Waterfront Access Points
Waterfront Access points – places where you can access the edge and see the water though not necessarily see a boat or get on a boat or touch the water itself.
CLOSED FOR LEAD ABATEMENT: Red Hook Ballfields Want contemplative privacy? There is an intimate nook overlooking the Henry Street Basin and the looming grain terminal. Amenities: many picnic tables and benches arranged in a crescent most under shade trees, a semi-circular paved patio with a compass rose, garbage cans.
Columbia Street Esplanade called “long dock” by the old timers. This runs from behind/east of IKEA down a long straight-away and takes a bend right/west. Fishing is allowed after the point where the road takes a bend. Amenities: benches and garbage cans, views.
IKEA created an Erie Basin Park that runs east to west from Columbia Street to Dwight Street. Amenities: looming shipyard gantry cranes lit at night, open spaces and private nooks, diverse seating, inland and waterside lawns, piers, a fishing pier, maritime relics and signs explaining the famous Todd Shipyard that was on this site.
The private property of the O’Connell’s offers a long, diverse swath of waterside access with lots of amenities that runs west and north from the Beard Street Pier almost to Valentino Park. It links three handsome Civil-War era brick warehouses, a historic ship, a park, a beach, and Fairway Market.
- From the foot of the Beard Street Pier, you can get close enough to see passing tug captains smile. The west side of the Beard Street pier is public access (the east side is for truck loading).
- There are big open views from the rest of the Beard Street Pier to the esplanade behind Fairway Market which has an outdoor café.
- Cross Conover Street to the short stone Pier 44, home of the LEHIGH VALLEY 79 barge, which has a good view of the harbor anchorage, the Red Hook Channel, and, looking back, the brick warehouses so characteristic of Red Hook. Two of them (Pier 41 and Beard Street) are the last remaining warehouse piers in NYC.
- The Pier 44 Waterfront Garden has a small point with seats under trees backed up by a landscaped garden and a path that has more intimate views overlooking a cove and pebbly beach that runs to Pier 41. Garden hours are a flexible dawn to dusk, often going later in summer.
- Pier 41’s offshore end is the private space of Liberty Warehouse catering hall. The south side of the pier is public-access, and the north side is the loading dock side.

→ Your assignment:
Continue the waterfront access points guide above from the point where it stops.

→ Provided material:
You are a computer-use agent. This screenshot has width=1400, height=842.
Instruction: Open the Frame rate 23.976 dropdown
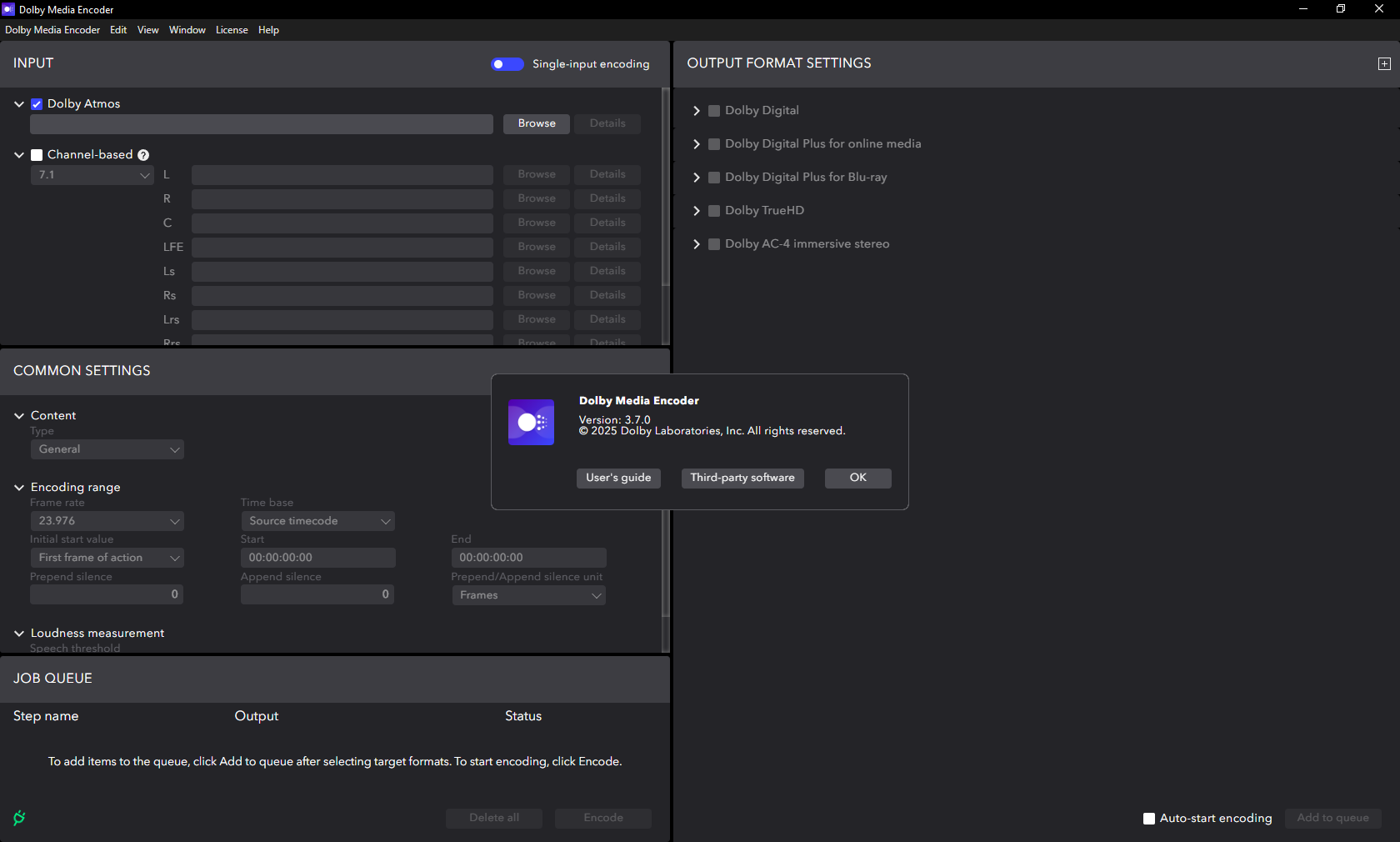(107, 521)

→ Answer to this task:
Valentino Park and pier of the Parks Department is a small gem with a huge view! Red Hook has the closest full frontal view of the Statue of Liberty of any NYC neighborhood. Take in a large sweep of the harbor and one anchorage. Passing ships come very close That’s cruise and container ships, bulk carriers and sewage tankers. Yes, NYC ships its poo! Tugs and barges, ferries, sailboats… just about anything that floats in this harbor. There are free summer movies (cancelled during hte pandemic) great fishing off the pier, and a boat launch for hand-powered boats. The Red Hook Boaters offer free kayaking on Sundays, 1:00 - 4:00PM: June 5th until September 25th and during special events. Just outside the park, eat desserts from Steve's Key Lime Pie on brightly painted picnic tables.
Atlantic Basin
Pier 11 and all the asphalt outside the Brooklyn Cruise Terminal is a public access space. Pier 11, Atlantic Basin, is the homeport of our MARY A. WHALEN (which you can visit). We have a replica, historic tall ship the CLIPPER CITY forward of us, plus a good view of containerships loading and unloading in the Red Hook Container Terminal that are close enough for you to hear the bells when the gantry cranes roll and see the containers whizzing through the air. When cruise ships are in it is possible to enter the Brooklyn Cruise Terminal area and photograph the exterior of the ship, and you can see them from our MARY. The cruise terminal is closed when no ship is in.
Atlantic Basin entrances:
- Bowne Street at Imlay: Always open. For vehicles, bikes and pedestrians.
- Pioneer Street at Conover: Always open. Not for cars. Bikes and pedestrians only.
- Ferris Street at King: open 6am - 4pm. Closed when a cruise ship is in.
June 1, 2017, NYC Ferry service began in Red Hook as part of the South Brooklyn route. The ferry landing is in Atlantic Basin parallel to our MARY A. WHALEN between the MARY and the Brooklyn Cruise Terminal on Pier 12. Ferries to Governors Island run from here too, either using NYC Ferry, or in the summer, ferries that go straight over to the island.